BEGIN Listing
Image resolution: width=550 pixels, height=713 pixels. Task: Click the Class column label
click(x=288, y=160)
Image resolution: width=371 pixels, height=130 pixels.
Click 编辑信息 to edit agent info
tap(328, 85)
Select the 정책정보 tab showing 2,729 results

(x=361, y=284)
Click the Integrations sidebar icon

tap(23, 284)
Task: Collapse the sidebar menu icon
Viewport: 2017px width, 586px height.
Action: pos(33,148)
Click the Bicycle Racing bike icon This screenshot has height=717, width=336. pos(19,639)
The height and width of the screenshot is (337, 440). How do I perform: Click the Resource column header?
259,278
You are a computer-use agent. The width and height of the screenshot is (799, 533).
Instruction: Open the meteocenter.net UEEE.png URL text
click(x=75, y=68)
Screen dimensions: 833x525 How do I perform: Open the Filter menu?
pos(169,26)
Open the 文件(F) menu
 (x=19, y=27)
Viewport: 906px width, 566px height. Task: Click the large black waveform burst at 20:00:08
END Listing
§ **Stated problem**
Rewrite the rows above with "column" changed to "field" everywhere it occurs, keeping everything else the same.

§ **Worked solution**
Image resolution: width=550 pixels, height=713 pixels. Task: Click the Class field label
click(x=288, y=160)
Image resolution: width=371 pixels, height=130 pixels.
Click 编辑信息 to edit agent info
tap(328, 85)
Select the 정책정보 tab showing 2,729 results

(x=361, y=284)
Click the Integrations sidebar icon

tap(23, 284)
Task: Collapse the sidebar menu icon
Viewport: 2017px width, 586px height.
Action: pos(33,148)
Click the Bicycle Racing bike icon This screenshot has height=717, width=336. pos(19,639)
The height and width of the screenshot is (337, 440). How do I perform: Click the Resource field header?
259,278
You are a computer-use agent. The width and height of the screenshot is (799, 533).
Instruction: Open the meteocenter.net UEEE.png URL text
click(x=75, y=68)
Screen dimensions: 833x525 How do I perform: Open the Filter menu?
pos(169,26)
Open the 文件(F) menu
 (x=19, y=27)
Viewport: 906px width, 566px height. Task: Click the large black waveform burst at 20:00:08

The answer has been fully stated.